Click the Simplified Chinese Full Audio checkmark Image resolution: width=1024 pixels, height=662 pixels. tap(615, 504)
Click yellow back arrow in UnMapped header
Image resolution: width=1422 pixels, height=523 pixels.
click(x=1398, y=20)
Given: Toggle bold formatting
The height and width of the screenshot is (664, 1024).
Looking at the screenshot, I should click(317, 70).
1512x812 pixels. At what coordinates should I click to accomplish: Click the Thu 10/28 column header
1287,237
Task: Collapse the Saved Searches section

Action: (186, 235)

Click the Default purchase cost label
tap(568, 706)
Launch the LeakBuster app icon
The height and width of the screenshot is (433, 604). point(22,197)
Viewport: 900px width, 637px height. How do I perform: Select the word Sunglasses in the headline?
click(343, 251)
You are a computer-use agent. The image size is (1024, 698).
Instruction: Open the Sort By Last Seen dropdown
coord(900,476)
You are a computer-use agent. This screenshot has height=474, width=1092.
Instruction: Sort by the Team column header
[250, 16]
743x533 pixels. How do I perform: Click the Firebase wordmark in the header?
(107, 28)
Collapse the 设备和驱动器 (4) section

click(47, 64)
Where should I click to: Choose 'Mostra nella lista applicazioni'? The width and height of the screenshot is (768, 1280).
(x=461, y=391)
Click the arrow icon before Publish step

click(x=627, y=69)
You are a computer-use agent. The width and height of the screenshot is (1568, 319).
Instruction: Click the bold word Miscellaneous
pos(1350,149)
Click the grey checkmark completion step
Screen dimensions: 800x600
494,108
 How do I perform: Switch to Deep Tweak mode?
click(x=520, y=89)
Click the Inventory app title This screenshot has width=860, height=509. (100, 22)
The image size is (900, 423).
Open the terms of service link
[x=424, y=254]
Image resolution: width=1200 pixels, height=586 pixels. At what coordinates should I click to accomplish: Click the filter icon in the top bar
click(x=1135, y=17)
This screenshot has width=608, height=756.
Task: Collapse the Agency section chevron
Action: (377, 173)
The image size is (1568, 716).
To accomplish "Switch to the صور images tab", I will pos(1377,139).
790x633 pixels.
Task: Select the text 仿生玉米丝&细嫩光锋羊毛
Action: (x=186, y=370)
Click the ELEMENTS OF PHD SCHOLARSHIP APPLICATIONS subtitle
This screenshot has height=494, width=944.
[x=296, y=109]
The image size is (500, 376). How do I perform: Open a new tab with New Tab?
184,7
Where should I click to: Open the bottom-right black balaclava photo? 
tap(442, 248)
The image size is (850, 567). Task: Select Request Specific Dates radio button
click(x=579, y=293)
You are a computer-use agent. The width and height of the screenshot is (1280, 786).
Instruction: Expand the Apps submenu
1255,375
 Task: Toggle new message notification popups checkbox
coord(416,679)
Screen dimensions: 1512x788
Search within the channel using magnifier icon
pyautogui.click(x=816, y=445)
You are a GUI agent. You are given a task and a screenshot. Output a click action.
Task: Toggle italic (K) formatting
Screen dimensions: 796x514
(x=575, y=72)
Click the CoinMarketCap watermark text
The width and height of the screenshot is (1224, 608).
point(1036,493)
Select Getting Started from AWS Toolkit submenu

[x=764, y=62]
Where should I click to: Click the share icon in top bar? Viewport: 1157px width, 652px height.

[WHAT YOU SHOULD DO] Copy each line, exactly, that falls between the line containing "You are a GUI" and the end of the entries, both included.

[TASK ANSWER]
You are a GUI agent. You are given a task and a screenshot. Output a click action.
Task: Toggle italic (K) formatting
Screen dimensions: 796x514
(x=575, y=72)
Click the CoinMarketCap watermark text
The width and height of the screenshot is (1224, 608).
point(1036,493)
Select Getting Started from AWS Toolkit submenu

[x=764, y=62]
Where should I click to: Click the share icon in top bar? Viewport: 1157px width, 652px height.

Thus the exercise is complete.